Once you find a line containing the word "text" in the entries below, copy it.

#### Supplied material
···

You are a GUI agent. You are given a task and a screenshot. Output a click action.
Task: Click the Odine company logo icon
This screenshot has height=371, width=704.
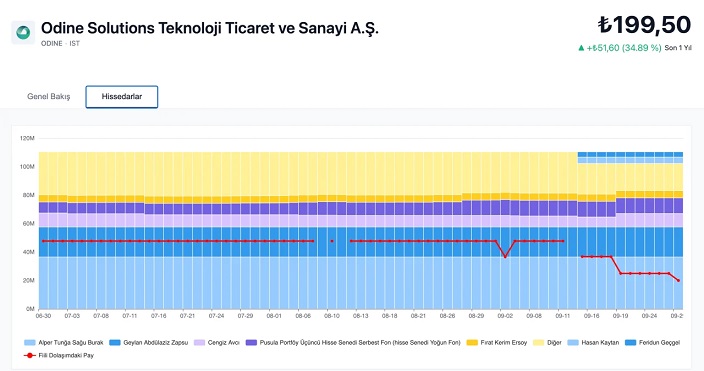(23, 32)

···

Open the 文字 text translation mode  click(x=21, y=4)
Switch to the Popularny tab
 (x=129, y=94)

···

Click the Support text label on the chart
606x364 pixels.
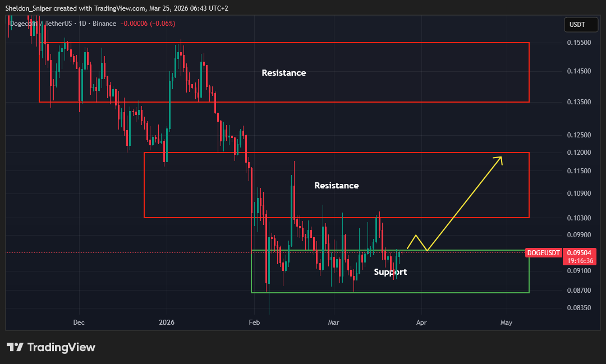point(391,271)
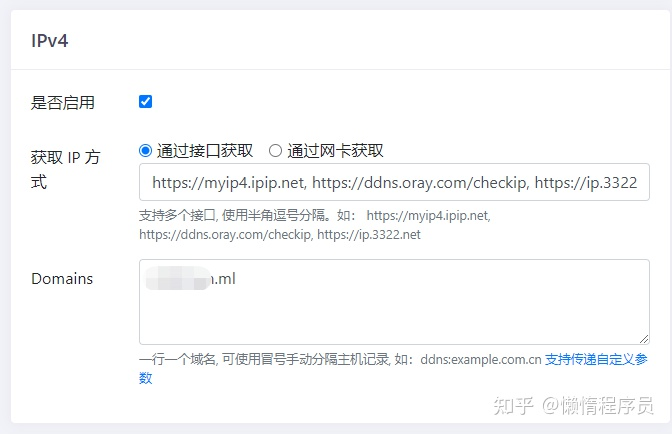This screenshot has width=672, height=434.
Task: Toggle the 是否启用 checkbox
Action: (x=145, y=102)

···

#### Solution
Open the 文字 text translation mode  click(x=21, y=4)
Click the Support text label on the chart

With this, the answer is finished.